WordPress is a content company, CEO Matt Mullenweg stressed in a panel Saturday at SXSW Interactive — and longform content is an area that the company is especially interested in. That could include native ads.

“All the stuff that’s done really well on mobile has been incredibly short form and easily scannable,” Mullenweg told AllThingsD’s Kara Swisher. “I think there’s a space … to sit down and read something longer than a couple of seconds. Rather than the coffee line experience, what’s the sitting-down-in-the-back experience? We’re going to keep experimenting.”

Mullenweg said that the average post on WordPress is 280 words long, and that’s remained “relatively constant” over the past few years. “Certain ideas need to be expressed and they just need more than 140 characters,” he said.

WordPress is taking steps to surface more of its users’ content. “We’ve been working a lot on wordpress.com to create an interesting reading experience,” he said. The site’s “Freshly Pressed” feed surfaces content from across users’ blogs. “You’ll see a lot more longform content and a lot more galleries [on the feed],” Mullenweg said, and traffic to that feed has grown by double digits in the past couple of months.

When Swisher noted that WordPress doesn’t link its users’ blogs together — suggesting what else to read if you liked a certain post, say — Mullenweg answered that “we’re really excited about starting to do that.”

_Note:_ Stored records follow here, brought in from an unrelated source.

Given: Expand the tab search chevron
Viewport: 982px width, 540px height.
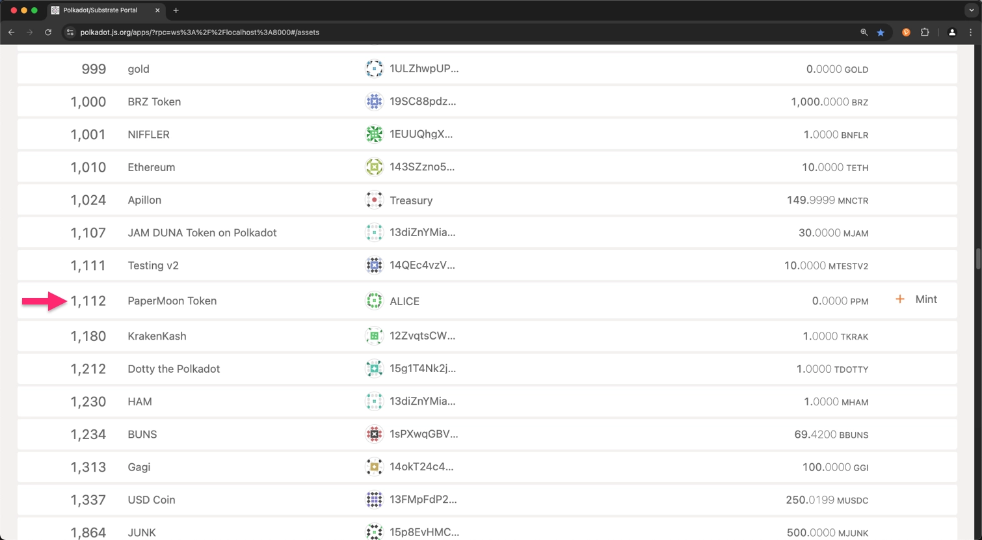Looking at the screenshot, I should (971, 10).
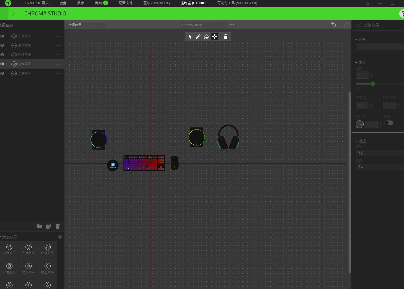Open the three-dot menu for 波浪效果 layer
This screenshot has width=404, height=289.
pyautogui.click(x=59, y=64)
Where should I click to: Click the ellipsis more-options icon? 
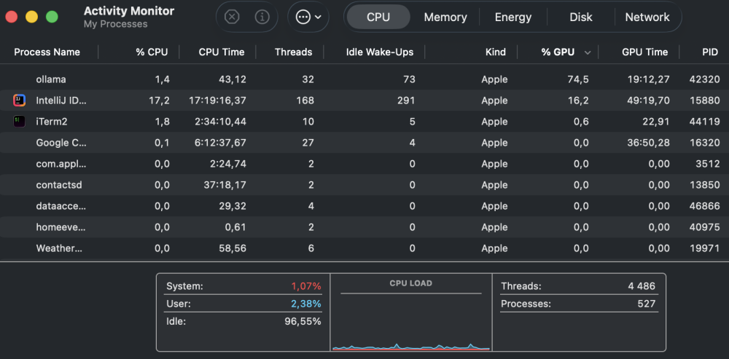[x=303, y=17]
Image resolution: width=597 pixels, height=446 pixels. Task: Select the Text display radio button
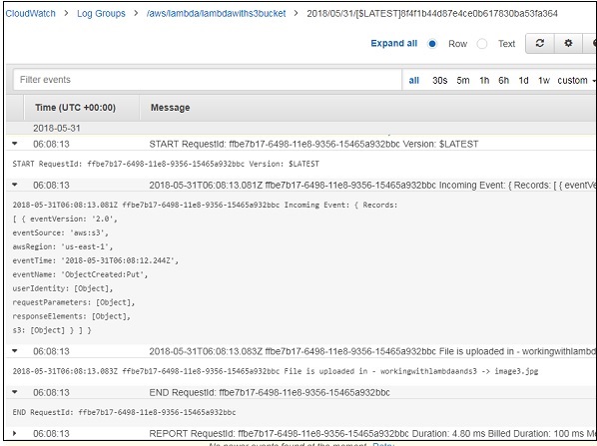pyautogui.click(x=482, y=44)
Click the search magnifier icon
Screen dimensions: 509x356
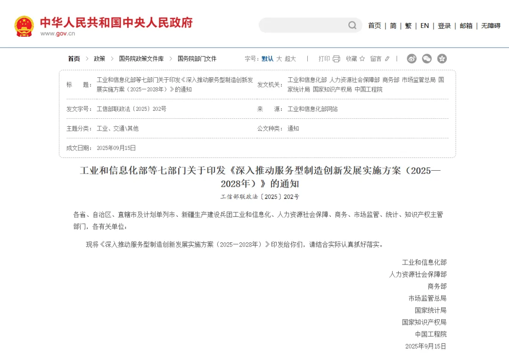(x=352, y=25)
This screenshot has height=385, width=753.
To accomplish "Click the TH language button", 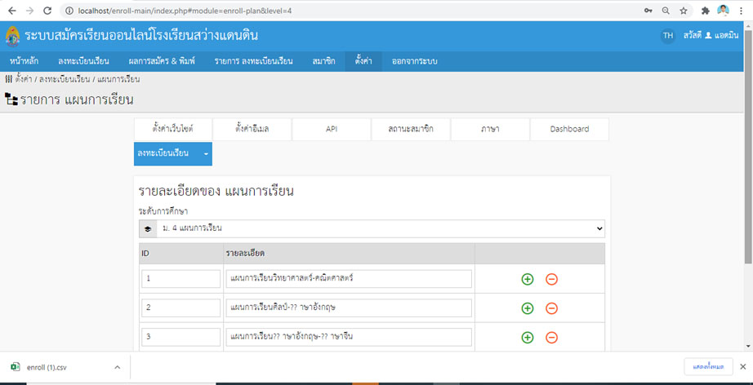I will 667,36.
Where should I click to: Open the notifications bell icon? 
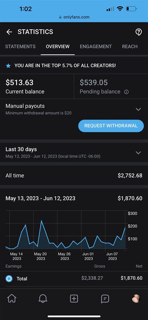43,299
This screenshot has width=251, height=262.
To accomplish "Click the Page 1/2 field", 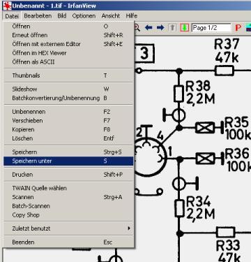I will coord(211,28).
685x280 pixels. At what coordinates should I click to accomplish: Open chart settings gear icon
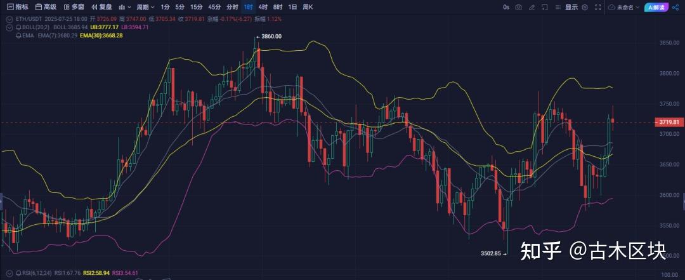tap(584, 7)
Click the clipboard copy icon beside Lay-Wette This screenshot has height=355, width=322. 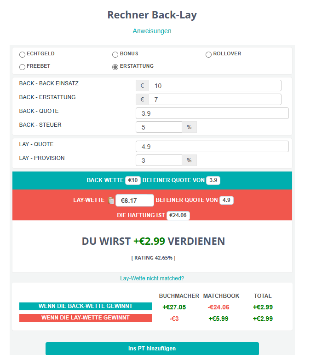111,201
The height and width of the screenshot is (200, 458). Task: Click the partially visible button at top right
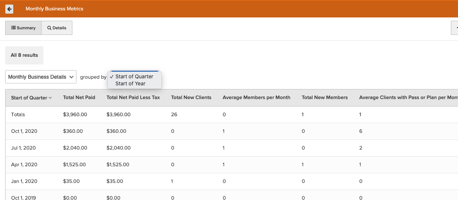click(x=455, y=28)
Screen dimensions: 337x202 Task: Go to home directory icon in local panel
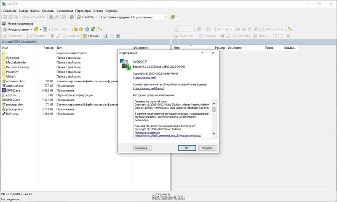click(87, 29)
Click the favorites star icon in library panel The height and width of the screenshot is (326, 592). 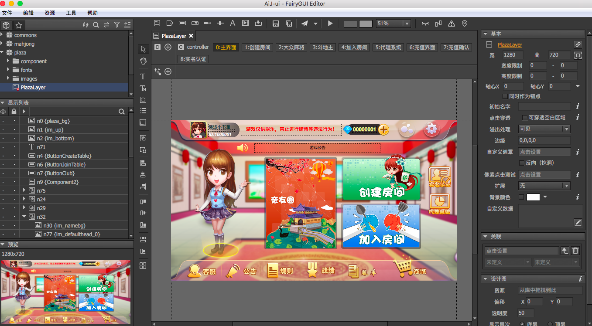(x=19, y=25)
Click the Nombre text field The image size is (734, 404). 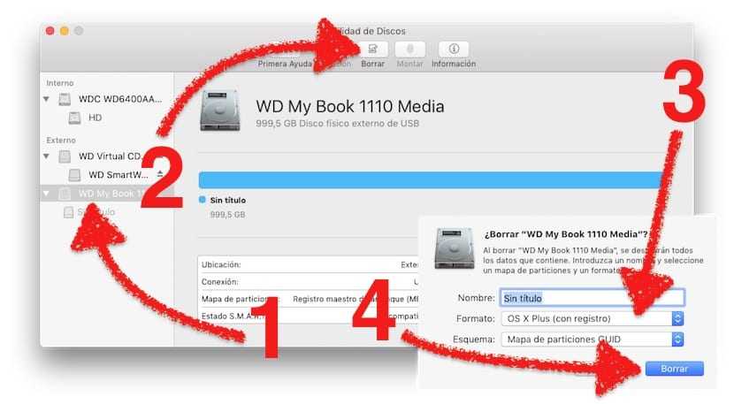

And while Mullenweg criticized many forms of digital advertising — “print ads are still infinitely better” — he suggested that WordPress might look at offering more native advertising options. WordPress would consider a partnership with a company offering native ad units, he said, if it’s “something really compelling that doesn’t make readers block it…Native advertising is the most interesting thing I’ve seen. At the point where advertising becomes as good as the content that surrounds it, I will applaud it.”

Disclosure: Automattic, maker of WordPress.com, is backed by True Ventures, a venture capital firm that is an investor in the parent company of this blog, GigaOm. Om Malik, founder of GigaOm, is also a venture partner at True.